━━━ Task input ━━━

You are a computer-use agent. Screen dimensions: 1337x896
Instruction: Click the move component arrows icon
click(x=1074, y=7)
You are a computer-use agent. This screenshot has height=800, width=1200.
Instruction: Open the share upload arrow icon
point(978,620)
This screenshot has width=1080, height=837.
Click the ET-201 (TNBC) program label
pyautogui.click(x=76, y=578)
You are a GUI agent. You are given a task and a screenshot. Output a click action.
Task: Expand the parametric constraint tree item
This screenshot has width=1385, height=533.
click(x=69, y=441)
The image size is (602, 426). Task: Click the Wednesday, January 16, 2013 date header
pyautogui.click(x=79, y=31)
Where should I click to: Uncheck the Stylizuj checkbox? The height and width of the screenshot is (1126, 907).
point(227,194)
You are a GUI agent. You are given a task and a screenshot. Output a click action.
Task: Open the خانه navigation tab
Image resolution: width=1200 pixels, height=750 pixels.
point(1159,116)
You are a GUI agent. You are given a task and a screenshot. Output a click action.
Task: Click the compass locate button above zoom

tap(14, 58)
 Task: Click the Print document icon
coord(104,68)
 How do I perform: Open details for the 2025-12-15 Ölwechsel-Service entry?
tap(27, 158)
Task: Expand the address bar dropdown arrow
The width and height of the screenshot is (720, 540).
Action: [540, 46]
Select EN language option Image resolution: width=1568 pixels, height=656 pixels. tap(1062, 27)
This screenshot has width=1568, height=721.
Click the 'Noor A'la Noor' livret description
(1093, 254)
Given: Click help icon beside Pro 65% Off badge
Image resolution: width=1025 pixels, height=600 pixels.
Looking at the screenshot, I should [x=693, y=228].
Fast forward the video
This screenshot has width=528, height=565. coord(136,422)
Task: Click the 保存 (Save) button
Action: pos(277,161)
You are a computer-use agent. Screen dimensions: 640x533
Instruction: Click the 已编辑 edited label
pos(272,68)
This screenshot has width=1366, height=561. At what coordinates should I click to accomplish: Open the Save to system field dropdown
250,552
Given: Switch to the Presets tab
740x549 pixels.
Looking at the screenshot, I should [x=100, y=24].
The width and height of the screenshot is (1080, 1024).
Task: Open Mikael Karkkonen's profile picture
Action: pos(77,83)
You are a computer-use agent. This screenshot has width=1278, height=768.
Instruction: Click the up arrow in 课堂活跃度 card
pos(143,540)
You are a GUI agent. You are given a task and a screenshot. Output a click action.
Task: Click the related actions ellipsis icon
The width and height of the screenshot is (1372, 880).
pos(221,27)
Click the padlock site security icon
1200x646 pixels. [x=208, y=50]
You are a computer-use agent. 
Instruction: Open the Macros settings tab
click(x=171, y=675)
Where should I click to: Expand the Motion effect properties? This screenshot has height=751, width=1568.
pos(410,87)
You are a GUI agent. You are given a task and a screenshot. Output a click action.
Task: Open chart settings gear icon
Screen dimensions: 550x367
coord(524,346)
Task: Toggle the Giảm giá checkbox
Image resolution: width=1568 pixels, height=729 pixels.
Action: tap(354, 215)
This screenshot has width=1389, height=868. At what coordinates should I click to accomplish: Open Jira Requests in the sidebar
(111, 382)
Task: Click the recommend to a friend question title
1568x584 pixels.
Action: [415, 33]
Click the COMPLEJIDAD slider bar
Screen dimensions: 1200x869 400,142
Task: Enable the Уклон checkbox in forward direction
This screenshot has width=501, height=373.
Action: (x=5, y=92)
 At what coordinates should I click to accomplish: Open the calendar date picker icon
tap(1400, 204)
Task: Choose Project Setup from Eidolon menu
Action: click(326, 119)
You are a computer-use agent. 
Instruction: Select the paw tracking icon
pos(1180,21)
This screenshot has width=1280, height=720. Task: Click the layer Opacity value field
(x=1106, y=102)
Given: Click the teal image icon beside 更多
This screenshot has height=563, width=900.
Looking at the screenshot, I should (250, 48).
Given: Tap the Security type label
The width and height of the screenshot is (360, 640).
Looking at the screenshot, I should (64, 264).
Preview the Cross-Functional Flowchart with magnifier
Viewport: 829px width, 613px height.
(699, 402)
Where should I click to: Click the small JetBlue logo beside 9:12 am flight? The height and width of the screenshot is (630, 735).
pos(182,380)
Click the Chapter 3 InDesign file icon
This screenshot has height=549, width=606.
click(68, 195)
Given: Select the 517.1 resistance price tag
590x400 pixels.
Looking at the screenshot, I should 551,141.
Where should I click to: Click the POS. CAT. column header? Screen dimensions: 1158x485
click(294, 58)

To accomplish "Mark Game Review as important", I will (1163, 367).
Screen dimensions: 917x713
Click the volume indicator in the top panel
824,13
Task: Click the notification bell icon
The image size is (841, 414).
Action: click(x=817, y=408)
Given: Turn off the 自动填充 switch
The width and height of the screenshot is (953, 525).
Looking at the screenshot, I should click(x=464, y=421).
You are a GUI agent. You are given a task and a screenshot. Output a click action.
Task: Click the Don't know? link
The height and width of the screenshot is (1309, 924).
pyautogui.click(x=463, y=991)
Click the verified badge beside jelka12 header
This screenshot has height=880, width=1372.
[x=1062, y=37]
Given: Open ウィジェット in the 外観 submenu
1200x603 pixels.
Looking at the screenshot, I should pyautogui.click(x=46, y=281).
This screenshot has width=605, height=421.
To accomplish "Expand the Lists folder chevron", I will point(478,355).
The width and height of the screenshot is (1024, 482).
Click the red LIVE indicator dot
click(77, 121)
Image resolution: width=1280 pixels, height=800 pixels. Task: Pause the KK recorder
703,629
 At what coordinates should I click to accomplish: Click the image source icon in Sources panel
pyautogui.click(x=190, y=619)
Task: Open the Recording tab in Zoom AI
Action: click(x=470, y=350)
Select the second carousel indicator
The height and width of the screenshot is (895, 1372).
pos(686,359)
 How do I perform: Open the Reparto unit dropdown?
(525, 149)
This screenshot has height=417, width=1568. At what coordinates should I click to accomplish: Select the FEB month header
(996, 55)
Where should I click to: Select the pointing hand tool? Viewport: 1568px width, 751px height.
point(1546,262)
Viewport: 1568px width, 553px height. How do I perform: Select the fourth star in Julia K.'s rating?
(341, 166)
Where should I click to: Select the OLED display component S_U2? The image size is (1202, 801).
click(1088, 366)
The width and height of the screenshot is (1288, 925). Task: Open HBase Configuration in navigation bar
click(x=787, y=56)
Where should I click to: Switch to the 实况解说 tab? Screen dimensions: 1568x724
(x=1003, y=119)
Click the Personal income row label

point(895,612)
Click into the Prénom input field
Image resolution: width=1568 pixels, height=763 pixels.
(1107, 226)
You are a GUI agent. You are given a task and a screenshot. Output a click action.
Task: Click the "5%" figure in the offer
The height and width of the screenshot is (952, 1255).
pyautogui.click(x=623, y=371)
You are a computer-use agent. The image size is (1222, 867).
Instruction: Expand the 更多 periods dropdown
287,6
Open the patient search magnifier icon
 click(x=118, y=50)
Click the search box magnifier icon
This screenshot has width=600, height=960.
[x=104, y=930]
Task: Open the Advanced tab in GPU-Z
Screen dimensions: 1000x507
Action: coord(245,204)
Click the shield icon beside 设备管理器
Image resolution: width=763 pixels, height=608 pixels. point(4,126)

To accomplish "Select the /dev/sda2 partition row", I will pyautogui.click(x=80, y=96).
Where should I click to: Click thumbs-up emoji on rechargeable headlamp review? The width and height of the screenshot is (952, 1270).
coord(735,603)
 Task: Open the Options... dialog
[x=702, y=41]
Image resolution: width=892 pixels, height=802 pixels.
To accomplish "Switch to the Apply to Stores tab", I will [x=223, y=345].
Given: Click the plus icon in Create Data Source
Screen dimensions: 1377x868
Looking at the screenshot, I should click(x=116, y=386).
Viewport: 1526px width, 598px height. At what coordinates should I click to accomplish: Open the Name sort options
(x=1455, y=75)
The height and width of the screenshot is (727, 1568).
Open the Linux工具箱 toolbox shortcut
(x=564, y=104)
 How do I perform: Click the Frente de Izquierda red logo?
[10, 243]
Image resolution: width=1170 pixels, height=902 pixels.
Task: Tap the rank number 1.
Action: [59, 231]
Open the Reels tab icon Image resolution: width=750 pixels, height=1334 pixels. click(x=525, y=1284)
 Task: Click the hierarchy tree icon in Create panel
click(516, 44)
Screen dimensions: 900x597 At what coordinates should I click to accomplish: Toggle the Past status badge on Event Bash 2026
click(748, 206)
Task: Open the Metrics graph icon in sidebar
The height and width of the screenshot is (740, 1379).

━━━

» **Problem requirements**: When you reach the line holding "This screenshot has height=549, width=606." in the records above, begin reproducing exactly, stop after the line holding "Click the verified", and output nothing else.

» **Reply to the exercise**:
This screenshot has height=549, width=606.
click(68, 195)
Given: Select the 517.1 resistance price tag
590x400 pixels.
Looking at the screenshot, I should 551,141.
Where should I click to: Click the POS. CAT. column header? Screen dimensions: 1158x485
click(294, 58)

To accomplish "Mark Game Review as important", I will (1163, 367).
Screen dimensions: 917x713
Click the volume indicator in the top panel
824,13
Task: Click the notification bell icon
The image size is (841, 414).
Action: click(x=817, y=408)
Given: Turn off the 自动填充 switch
The width and height of the screenshot is (953, 525).
Looking at the screenshot, I should click(x=464, y=421).
You are a GUI agent. You are given a task and a screenshot. Output a click action.
Task: Click the Don't know? link
The height and width of the screenshot is (1309, 924).
pyautogui.click(x=463, y=991)
Click the verified badge beside jelka12 header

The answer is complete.